Why is this case so important? Some of the reasons include:

  • Because it deals with the nature and scope of the telecommuting accommodation, i.e., working at home.  The individual on whose behalf this case was brought sought to work at home up to four days per week.  See blog post here.
  • Because the Sixth Circuit, in a 1997 decision, said that it would be an “unusual” case for an employee seeking to telecommute as a reasonable accommodation to survive summary judgment, but in the panel decision earlier this year, said that “given the state of modern technology, it is no longer the case that jobs suitable for telecommuting are “extraordinary” or “unusual.”  Whether such an accommodation is “extraordinary” or not is important to employers.
  • Because it deals with the employer’s role in deciding whether physical presence at work is an essential job function. The panel decision noted that due to the advance of technology, the workplace can no longer be assumed to mean the employer’s physical location, and “that the ‘workplace’ is anywhere that an employee can perform her job duties.”

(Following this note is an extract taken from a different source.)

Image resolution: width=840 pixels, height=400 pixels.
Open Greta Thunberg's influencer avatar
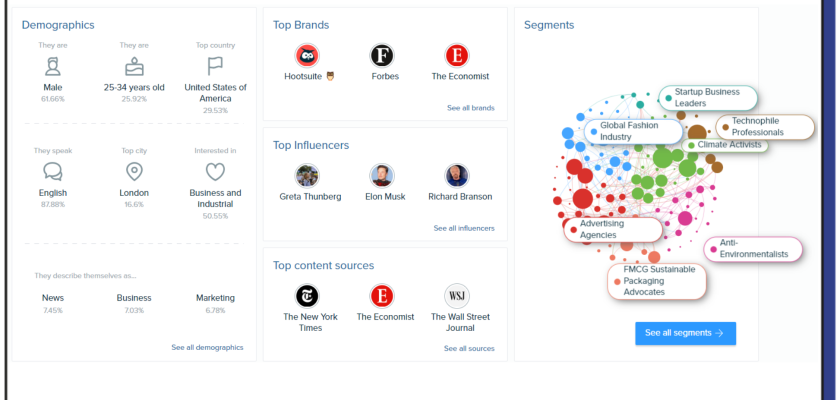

  • hereBecause the Supreme Court of the United States in US Airways v. Barnett adopted a two-step analysis to determine whether an accommodation is reasonable and the panel decision does not discuss this analytical framework. The two steps are: that an employee must prove that a requested accommodation is reasonable “in the run of cases” by showing that the accommodation is “reasonable on its face” or, if it is not, that “special circumstances” make the accommodation reasonable in the specific situation (the first step).  If the plaintiff meets this burden, the employer may argue that the proposed accommodation poses an undue hardship on its operation (the second step). The panel decision did not address whether working from home up to four days weekly is “reasonable in the run of cases” or that special circumstances make it so in this case.  See blog post here.
  • Because there is a question about the applicability of the “no good deed goes unpunished” axiom to accommodation requests. Does the fact that an employer allows some employees to telecommute under other circumstances (e.g., defined days) mean the employer must allow others to telecommute in other, less defined circumstances (e.g., up to four days weekly). See blog post here.

And so ends this fifth Ford post. Looking forward to the en banc decision and the sixth post.